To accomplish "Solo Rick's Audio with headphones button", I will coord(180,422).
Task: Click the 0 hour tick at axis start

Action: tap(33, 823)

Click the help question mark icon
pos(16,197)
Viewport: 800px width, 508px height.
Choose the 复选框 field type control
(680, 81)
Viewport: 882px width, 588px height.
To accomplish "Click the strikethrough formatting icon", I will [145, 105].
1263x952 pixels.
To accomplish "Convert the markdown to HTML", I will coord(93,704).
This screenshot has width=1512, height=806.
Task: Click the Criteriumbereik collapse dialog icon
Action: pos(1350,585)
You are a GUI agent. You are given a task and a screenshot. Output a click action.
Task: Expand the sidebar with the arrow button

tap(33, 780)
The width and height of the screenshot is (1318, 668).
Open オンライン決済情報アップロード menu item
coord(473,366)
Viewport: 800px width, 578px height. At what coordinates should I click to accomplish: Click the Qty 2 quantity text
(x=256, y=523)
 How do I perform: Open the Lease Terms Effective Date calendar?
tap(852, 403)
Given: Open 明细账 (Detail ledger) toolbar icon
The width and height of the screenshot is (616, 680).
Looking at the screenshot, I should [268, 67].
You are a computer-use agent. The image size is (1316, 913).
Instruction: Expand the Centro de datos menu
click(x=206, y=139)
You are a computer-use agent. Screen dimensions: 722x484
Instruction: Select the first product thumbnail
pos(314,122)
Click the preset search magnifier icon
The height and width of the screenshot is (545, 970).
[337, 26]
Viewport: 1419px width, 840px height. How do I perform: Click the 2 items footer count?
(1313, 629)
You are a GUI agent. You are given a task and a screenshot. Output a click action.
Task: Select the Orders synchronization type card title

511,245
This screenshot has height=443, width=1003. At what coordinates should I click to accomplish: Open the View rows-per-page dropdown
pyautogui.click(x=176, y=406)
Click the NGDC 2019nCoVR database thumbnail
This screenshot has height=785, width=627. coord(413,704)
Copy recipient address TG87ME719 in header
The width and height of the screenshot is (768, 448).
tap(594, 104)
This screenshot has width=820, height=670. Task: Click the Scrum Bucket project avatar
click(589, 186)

- [Instructions for the task]
Nothing in the listing may be left out; repeat it all exactly.

- [Exercise output]
To accomplish "Solo Rick's Audio with headphones button", I will coord(180,422).
Task: Click the 0 hour tick at axis start

Action: tap(33, 823)

Click the help question mark icon
pos(16,197)
Viewport: 800px width, 508px height.
Choose the 复选框 field type control
(680, 81)
Viewport: 882px width, 588px height.
To accomplish "Click the strikethrough formatting icon", I will [145, 105].
1263x952 pixels.
To accomplish "Convert the markdown to HTML", I will coord(93,704).
This screenshot has width=1512, height=806.
Task: Click the Criteriumbereik collapse dialog icon
Action: pos(1350,585)
You are a GUI agent. You are given a task and a screenshot. Output a click action.
Task: Expand the sidebar with the arrow button

tap(33, 780)
The width and height of the screenshot is (1318, 668).
Open オンライン決済情報アップロード menu item
coord(473,366)
Viewport: 800px width, 578px height. At what coordinates should I click to accomplish: Click the Qty 2 quantity text
(x=256, y=523)
 How do I perform: Open the Lease Terms Effective Date calendar?
tap(852, 403)
Given: Open 明细账 (Detail ledger) toolbar icon
The width and height of the screenshot is (616, 680).
Looking at the screenshot, I should [268, 67].
You are a computer-use agent. The image size is (1316, 913).
Instruction: Expand the Centro de datos menu
click(x=206, y=139)
You are a computer-use agent. Screen dimensions: 722x484
Instruction: Select the first product thumbnail
pos(314,122)
Click the preset search magnifier icon
The height and width of the screenshot is (545, 970).
[337, 26]
Viewport: 1419px width, 840px height. How do I perform: Click the 2 items footer count?
(1313, 629)
You are a GUI agent. You are given a task and a screenshot. Output a click action.
Task: Select the Orders synchronization type card title

511,245
This screenshot has height=443, width=1003. At what coordinates should I click to accomplish: Open the View rows-per-page dropdown
pyautogui.click(x=176, y=406)
Click the NGDC 2019nCoVR database thumbnail
This screenshot has height=785, width=627. coord(413,704)
Copy recipient address TG87ME719 in header
The width and height of the screenshot is (768, 448).
tap(594, 104)
This screenshot has width=820, height=670. Task: Click the Scrum Bucket project avatar
click(589, 186)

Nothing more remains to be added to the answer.